> Assigned task:
The part below that opens with the line containing "Screen dimensions: 395x237" and closes with the line containing "Given: Click the Save button" should be copied exactly, minus any pictures.

> Information:
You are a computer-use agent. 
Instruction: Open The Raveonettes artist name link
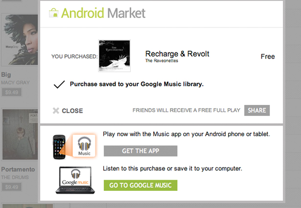pos(162,61)
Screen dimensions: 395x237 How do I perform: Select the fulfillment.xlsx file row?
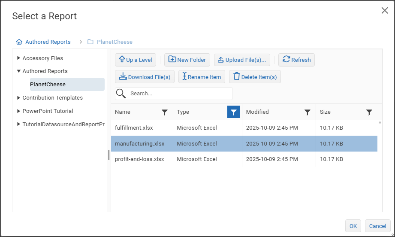pyautogui.click(x=134, y=128)
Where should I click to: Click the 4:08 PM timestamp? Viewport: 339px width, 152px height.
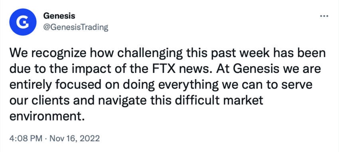pos(26,138)

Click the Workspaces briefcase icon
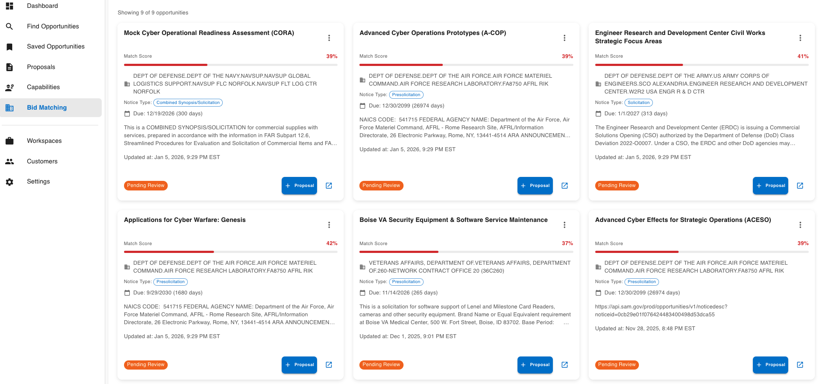pos(9,141)
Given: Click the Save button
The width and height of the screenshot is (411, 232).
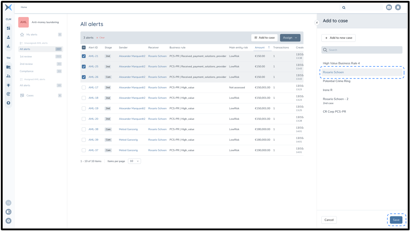Looking at the screenshot, I should pyautogui.click(x=396, y=220).
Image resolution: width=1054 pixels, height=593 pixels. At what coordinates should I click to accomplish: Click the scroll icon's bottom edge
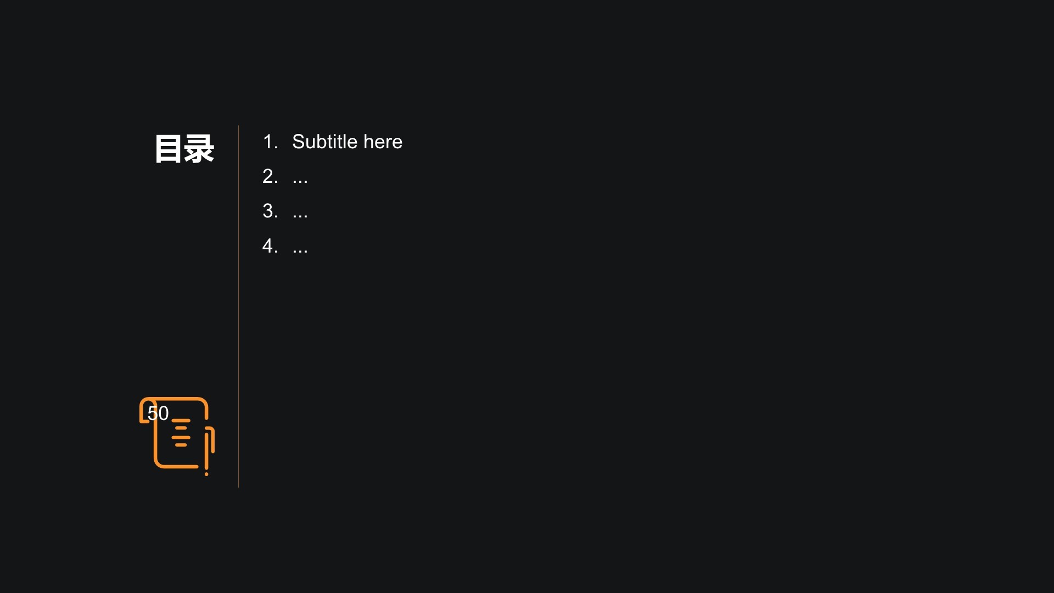(177, 467)
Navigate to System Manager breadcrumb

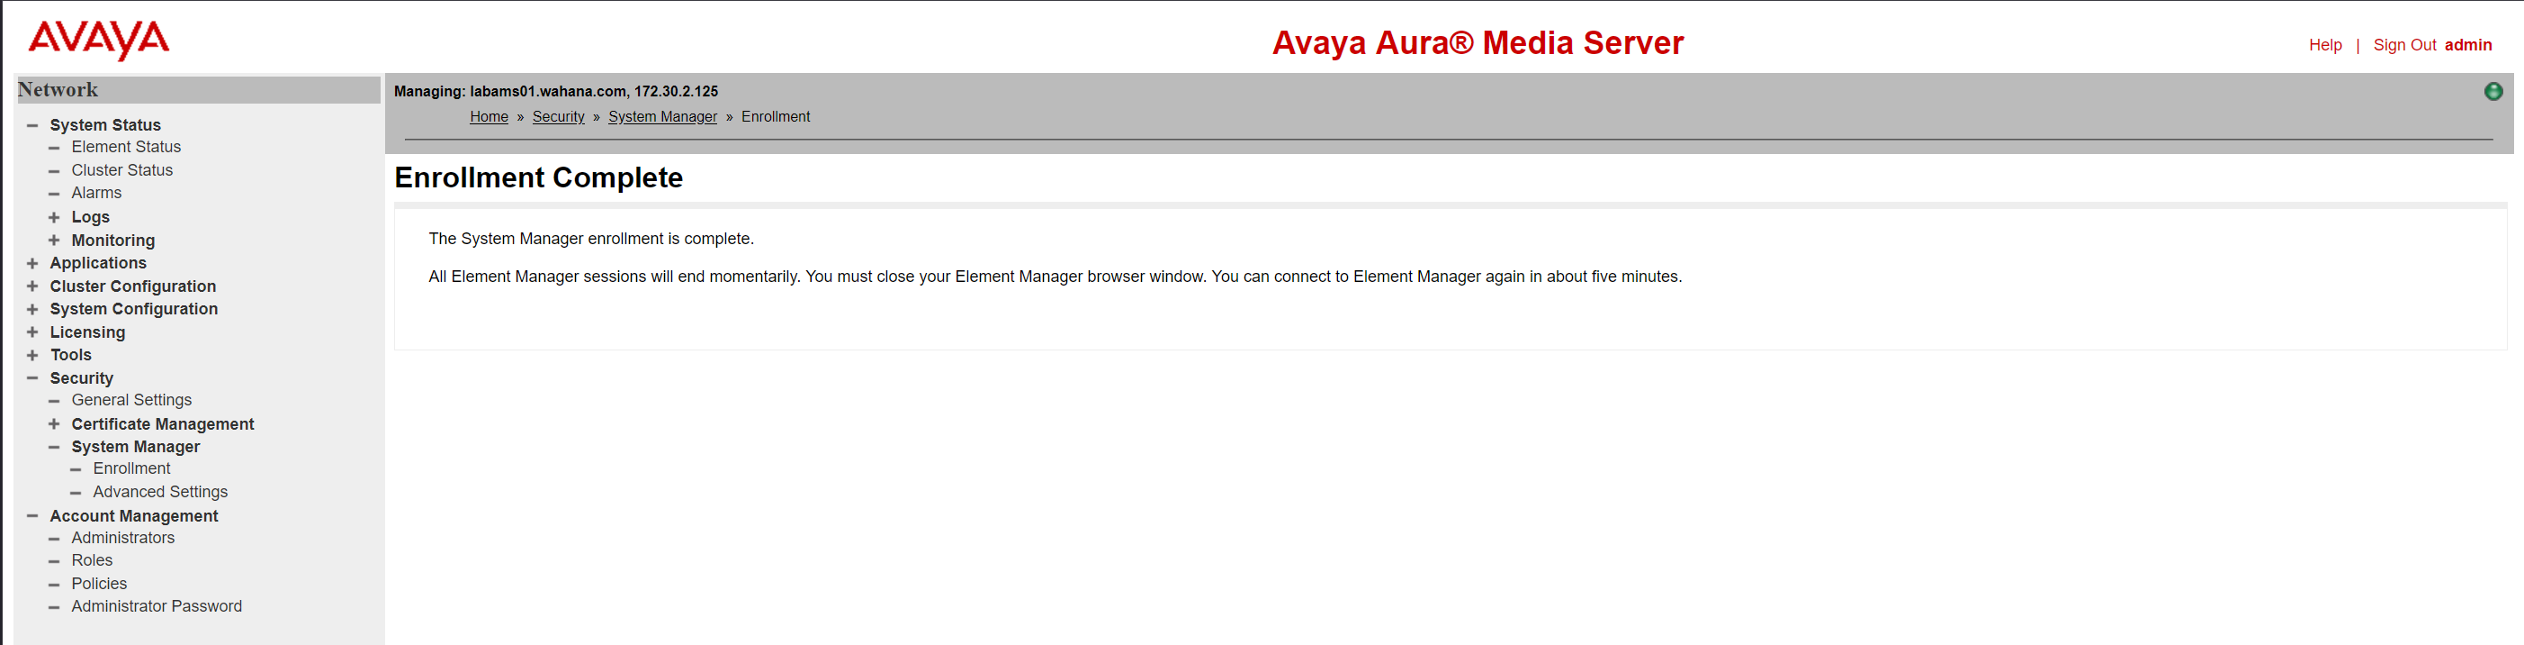coord(662,117)
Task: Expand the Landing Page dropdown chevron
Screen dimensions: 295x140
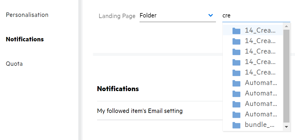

> Solution to this exercise:
Screen dimensions: 395x237 How do I perform: Select the fulfillment.xlsx file row?
pyautogui.click(x=134, y=128)
Where should I click to: Click the 4:08 PM timestamp? Viewport: 339px width, 152px height.
pos(26,138)

Click the Workspaces briefcase icon
pos(9,141)
Given: Click the Save button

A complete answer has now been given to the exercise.